### How to complete this task
Give again, word for word, every line below from the one that has "The image size is (1389, 868)." through the one that has "Given: Expand the Explore dropdown menu", both included, and no others.
(Beginning of Record extracts)
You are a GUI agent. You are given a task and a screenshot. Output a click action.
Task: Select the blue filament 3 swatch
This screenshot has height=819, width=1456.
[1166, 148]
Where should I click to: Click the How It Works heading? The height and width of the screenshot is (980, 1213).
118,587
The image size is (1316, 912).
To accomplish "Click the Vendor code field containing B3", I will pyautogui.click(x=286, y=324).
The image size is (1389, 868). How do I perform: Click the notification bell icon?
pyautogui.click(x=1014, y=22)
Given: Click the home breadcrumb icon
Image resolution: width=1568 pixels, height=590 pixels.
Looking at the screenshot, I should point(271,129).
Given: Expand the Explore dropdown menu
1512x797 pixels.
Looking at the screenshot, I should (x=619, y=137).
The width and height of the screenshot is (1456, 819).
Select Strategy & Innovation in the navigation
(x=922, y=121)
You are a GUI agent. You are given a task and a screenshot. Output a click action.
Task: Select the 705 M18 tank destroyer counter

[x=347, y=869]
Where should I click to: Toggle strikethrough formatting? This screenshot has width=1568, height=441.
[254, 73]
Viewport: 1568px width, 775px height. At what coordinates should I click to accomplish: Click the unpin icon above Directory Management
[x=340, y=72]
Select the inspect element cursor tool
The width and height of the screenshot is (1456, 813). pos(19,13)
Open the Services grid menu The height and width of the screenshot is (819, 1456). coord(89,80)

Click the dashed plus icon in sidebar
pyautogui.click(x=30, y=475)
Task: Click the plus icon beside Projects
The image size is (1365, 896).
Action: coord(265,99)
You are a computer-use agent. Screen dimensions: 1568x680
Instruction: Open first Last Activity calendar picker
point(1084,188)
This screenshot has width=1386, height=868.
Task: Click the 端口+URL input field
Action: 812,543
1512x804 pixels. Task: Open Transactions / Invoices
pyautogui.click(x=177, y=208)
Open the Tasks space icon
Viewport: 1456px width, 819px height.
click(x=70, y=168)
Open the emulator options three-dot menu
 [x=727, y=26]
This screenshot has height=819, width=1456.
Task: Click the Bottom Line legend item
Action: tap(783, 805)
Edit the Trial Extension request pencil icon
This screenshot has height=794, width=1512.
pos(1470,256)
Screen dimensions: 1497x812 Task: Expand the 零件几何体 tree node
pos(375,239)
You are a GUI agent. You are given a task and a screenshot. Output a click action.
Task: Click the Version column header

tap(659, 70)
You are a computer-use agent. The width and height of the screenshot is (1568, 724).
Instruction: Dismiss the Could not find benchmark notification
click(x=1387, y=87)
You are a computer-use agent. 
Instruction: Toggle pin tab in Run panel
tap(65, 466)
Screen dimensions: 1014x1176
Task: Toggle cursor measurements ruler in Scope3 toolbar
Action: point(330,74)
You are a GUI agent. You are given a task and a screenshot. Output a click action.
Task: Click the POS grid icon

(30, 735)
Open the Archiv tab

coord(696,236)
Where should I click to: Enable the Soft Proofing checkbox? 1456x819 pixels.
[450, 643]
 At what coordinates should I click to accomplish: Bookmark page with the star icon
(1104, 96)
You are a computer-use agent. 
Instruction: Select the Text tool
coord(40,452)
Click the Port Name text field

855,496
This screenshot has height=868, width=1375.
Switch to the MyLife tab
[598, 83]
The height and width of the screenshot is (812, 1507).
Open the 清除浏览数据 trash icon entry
(End of Record extracts)
### Output for this exercise
The image size is (1389, 868). How do I perform: Click the notification bell icon?
pyautogui.click(x=1014, y=22)
Given: Click the home breadcrumb icon
Image resolution: width=1568 pixels, height=590 pixels.
Looking at the screenshot, I should point(271,129).
Given: Expand the Explore dropdown menu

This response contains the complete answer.